And if you had a professional society that says, “If you don’t do that, you’re behaving in an unprofessional manner.” You can use the pressure of professional sanctions as a way to justify, “Look, I know you don’t want to hear this, Mr. CEO or Ms. CEO, but I have a professional obligation to tell you that this is unethical. It’s the wrong thing to do.”

Lou:            And here’s an irony: This concept of licensing was pushed very hard and for decades by Ed Bernays, one of the real founders of our business, (but) could never get it done. We’re talking about the advances of public relations in public relations, and yet he was pushing for this in the ‘20s and before.

Mark:         And we’re still not there

Lou:            No, we’re still not there.

Mark:         So, is it hopeless? Where do we go from here?

Lou:            I’m a glass-is-half-full kind of guy. I think we are making progress. I think it’s going to be slow. I have some serious questions. My big serious question is, “Are we getting the best and brightest?” If we don’t get the best and brightest, we will not make it, and I’m worried that that situation is, if not on top of us, at least close to us. So, I think that really is the tipping point.

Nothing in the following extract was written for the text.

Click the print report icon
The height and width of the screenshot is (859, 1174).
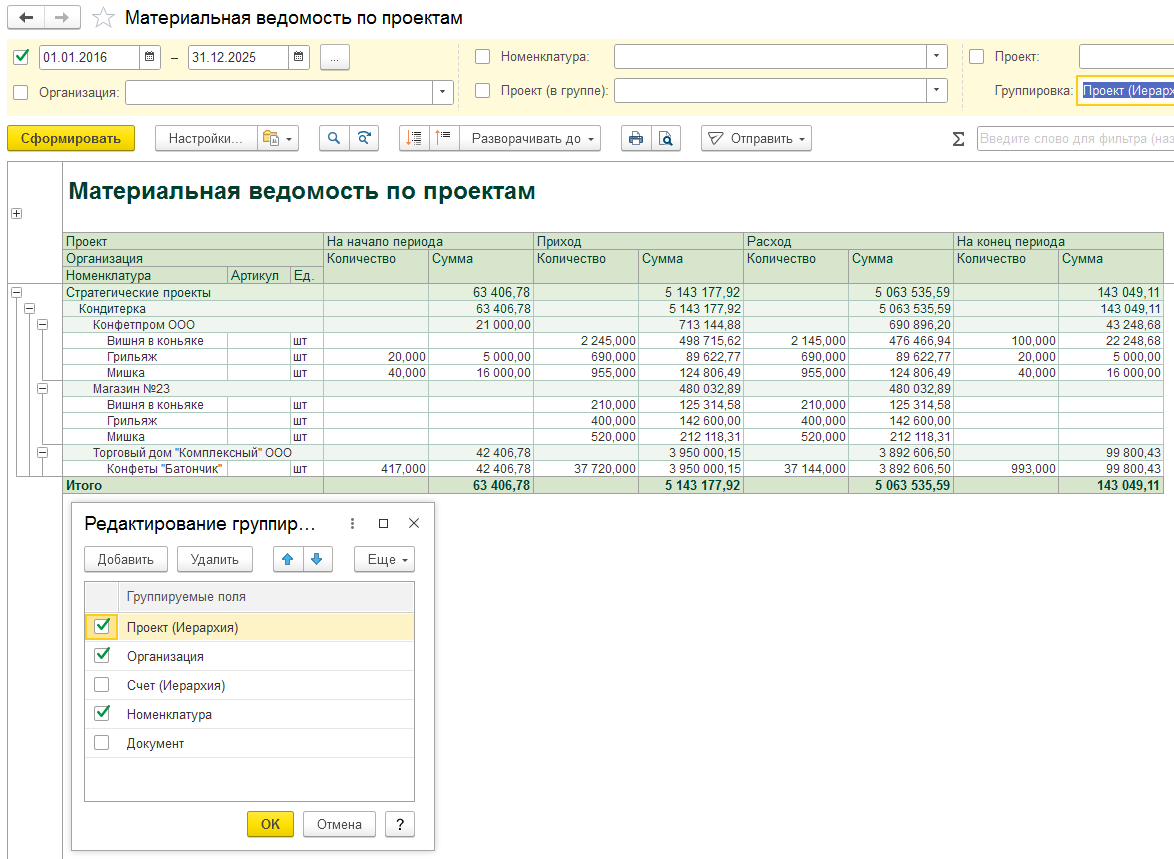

Dave:         I think from my point of view, I will always be grateful to the mentorship of Glen Broom, who helped me clarify my thinking on the strategic management approach to public relations. I was thinking, “Okay, we’re five years out; five years from now, everybody’s going to be doing it the way we’re training our students to do it.” Then after I was there 5 years, well, okay maybe (it will take) 10 years.

So there’s a part of me that says, “Well, this isn’t happening very fast.” But like a lot of things in life, things sometimes take a lot longer to accomplish than you think they will. And I see things to be optimistic about.

Lou and I serve on the (Institute for Public Relations) Commission on Measurement and Evaluation. You know, there’s some excellent work being done there as practitioners, academics, and vendors sit down and try to agree on things like ‘What do we mean by this?’ and ‘How do we measure this?’ Again, as the Institute for Public Relations describes it: Trying to build the science beneath the art of public relations. Those are all very optimistic sorts of things, so I don’t think it’s hopeless at all.

I just wish it would happen faster. I’m 66 years old now and I’d like to see it before I’m dead. It may not happen that fast.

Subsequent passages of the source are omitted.